» What you have to do: Among the entries below, find the line with "Identify the click", then quote it and each following line up to and including the line with "For a Client (266, 1349)", and nothing else.

» Data under study:
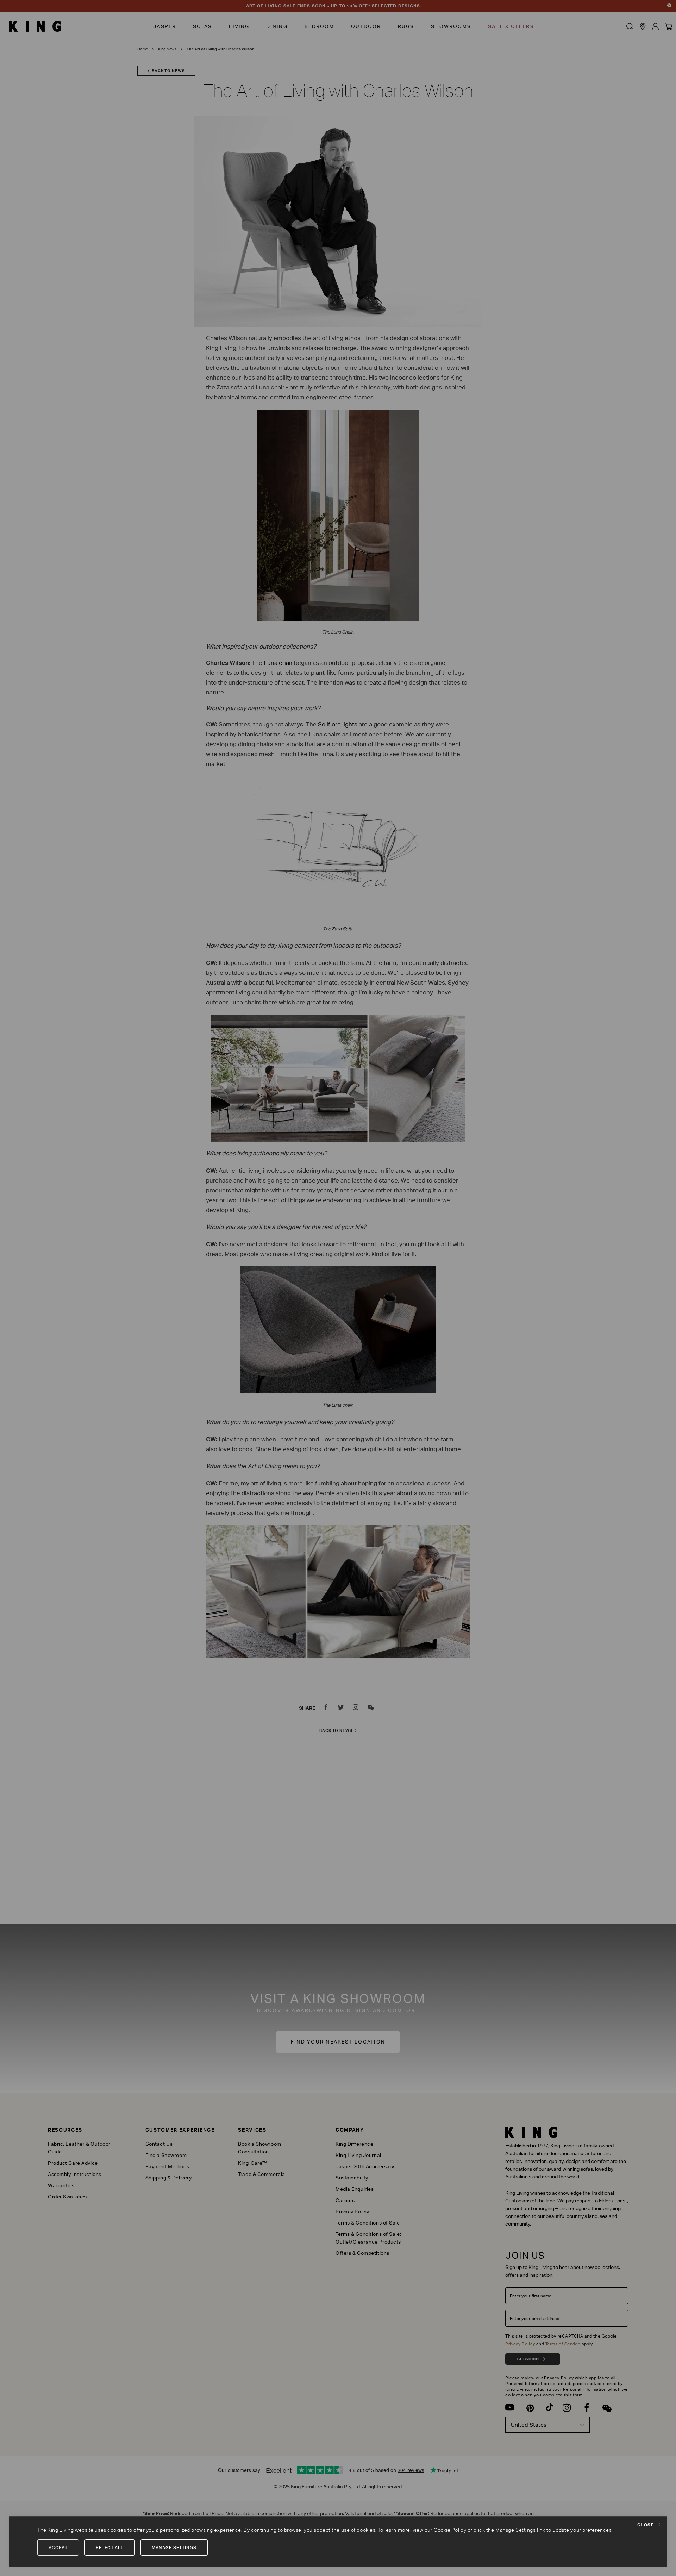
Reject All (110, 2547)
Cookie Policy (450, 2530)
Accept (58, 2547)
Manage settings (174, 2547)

---

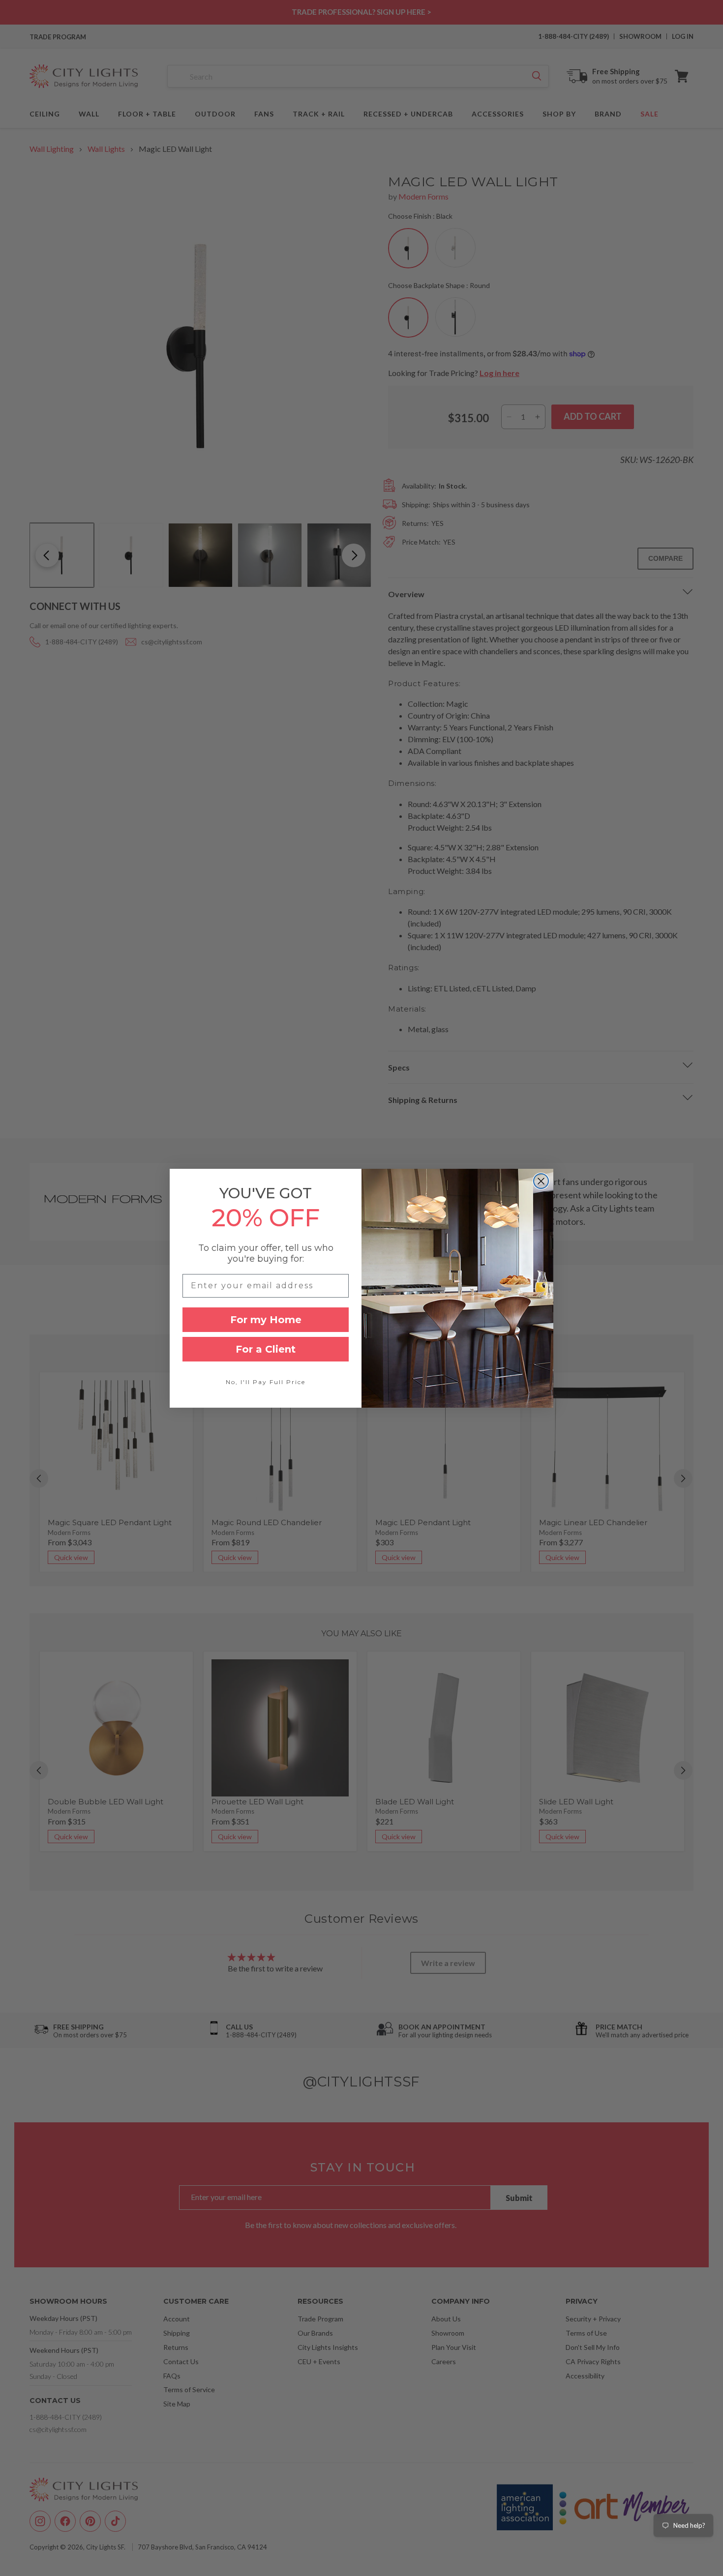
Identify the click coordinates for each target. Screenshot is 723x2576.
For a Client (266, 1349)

» Result:
Identify the click coordinates for each target. Screenshot is 723x2576.
For a Client (266, 1349)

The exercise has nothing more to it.